You Can’t Matter Until You Know What Matters

Diamond

Leaders define what matters. Organizations grow weak and lethargic until someone creates focus and direction by explaining what’s meaningfully important. Leaders describe what’s relevant.

Things that matter capture attention.

In the absence of something meaningful,
insignificance prevails.

Distraction, frustration, and office politics dominate where people don’t know what’s important.

Focus:

Focus is magnetic, it establishes and clarifies direction. Everyone looks at and thinks about what matters. You ultimately go where you look. The most useful thing leaders do is point to what matters.

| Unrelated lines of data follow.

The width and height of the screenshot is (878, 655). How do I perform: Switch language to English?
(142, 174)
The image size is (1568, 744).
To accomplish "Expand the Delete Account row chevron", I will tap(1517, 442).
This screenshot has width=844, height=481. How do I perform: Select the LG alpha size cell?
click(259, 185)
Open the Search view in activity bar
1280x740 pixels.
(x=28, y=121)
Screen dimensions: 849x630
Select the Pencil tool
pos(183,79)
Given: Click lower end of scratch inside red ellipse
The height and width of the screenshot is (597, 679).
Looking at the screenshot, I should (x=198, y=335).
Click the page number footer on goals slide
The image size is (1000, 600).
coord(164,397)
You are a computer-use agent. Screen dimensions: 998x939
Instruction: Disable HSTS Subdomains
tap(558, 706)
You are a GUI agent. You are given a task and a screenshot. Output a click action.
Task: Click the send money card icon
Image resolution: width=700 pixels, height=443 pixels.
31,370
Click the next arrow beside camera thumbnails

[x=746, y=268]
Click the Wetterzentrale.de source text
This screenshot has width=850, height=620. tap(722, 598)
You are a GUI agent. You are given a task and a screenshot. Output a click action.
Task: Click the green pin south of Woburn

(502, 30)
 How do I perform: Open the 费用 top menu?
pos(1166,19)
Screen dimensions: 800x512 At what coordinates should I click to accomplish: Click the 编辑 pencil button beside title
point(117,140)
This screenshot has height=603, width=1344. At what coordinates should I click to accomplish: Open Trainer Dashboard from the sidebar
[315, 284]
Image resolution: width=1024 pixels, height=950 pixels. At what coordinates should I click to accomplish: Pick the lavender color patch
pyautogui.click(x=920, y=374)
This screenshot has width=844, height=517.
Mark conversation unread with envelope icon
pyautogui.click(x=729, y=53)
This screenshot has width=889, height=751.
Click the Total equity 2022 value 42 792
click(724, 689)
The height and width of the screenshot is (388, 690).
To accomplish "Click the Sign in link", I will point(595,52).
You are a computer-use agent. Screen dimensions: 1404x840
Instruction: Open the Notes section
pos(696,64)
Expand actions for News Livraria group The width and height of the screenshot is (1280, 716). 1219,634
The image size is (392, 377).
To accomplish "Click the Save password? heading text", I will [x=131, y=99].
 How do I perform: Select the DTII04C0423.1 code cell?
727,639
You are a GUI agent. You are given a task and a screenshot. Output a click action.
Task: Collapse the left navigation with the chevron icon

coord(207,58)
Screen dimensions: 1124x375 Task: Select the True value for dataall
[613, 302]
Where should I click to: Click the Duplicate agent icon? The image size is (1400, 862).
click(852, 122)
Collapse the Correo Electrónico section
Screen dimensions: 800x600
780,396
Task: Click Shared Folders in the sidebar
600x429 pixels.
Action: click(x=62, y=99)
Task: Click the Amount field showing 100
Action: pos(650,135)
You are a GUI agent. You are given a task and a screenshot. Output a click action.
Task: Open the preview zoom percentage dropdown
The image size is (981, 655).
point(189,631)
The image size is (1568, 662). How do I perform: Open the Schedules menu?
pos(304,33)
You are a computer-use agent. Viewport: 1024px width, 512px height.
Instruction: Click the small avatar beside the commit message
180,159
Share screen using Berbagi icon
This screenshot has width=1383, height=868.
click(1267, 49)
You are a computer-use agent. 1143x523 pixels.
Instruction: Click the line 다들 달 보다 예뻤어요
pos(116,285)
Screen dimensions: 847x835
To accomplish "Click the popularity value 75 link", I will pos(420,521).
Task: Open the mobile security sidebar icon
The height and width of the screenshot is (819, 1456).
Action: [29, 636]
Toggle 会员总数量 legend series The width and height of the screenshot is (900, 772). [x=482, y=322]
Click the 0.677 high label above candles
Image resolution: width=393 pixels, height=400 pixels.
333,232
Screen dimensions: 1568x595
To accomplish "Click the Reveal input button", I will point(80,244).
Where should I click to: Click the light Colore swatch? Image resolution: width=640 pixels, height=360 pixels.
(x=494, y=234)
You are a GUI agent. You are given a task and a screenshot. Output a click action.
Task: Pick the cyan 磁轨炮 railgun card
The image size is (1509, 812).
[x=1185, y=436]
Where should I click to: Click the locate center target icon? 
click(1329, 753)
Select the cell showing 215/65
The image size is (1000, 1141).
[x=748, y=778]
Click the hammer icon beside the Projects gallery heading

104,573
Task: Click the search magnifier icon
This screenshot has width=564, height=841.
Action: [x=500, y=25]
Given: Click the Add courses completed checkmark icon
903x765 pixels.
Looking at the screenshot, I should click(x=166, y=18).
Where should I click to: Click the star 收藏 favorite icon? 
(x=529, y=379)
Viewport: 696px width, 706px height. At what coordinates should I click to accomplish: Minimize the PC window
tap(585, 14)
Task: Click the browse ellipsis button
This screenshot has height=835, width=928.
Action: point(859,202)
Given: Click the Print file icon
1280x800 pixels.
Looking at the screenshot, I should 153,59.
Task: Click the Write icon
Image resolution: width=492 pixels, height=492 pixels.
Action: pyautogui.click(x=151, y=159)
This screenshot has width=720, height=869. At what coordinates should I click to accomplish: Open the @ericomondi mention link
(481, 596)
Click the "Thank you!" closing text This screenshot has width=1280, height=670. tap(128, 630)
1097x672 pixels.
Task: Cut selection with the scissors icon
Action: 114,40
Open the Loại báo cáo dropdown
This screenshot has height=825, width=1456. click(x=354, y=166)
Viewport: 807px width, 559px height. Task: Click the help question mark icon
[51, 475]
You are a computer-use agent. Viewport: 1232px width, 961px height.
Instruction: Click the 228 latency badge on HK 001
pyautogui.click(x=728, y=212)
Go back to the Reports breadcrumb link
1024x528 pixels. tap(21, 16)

Don’t tell people where to focus.
Tell them what matters.

Diversion:

Everyone rows in different directions until someone explains what matters. Teams languish, meetings waste time, and effort grows meaningless without the guidance of something that matters.

Don’t tell people to pull together.
Give them a rallying point.

People:

  1. Pursue what matters.
  2. Reject what matters less for what matters more.
  3. Feel energized when doing what matters.
  4. Galvanize when they see what matters.
  5. Strive for success when they contribute to what matters.
  6. Fight for what matters.
  7. Fit in when aligned with what matters.
  8. Know what’s next when what matters now is clear.
  9. Endure when they believe in what matters. Struggle matters when you know what matters.
  10. Feel accomplishment when achieving what matters.

Connecting:

Most sink inward. But, leaders press outward by reminding everyone they don’t exist for themselves.

Every organization focused
on self-preservation is doomed.

It’s normal to focus on internal matters. But, leaders connect what matters inside organizations to what matters outside.

How can leaders explain what matters?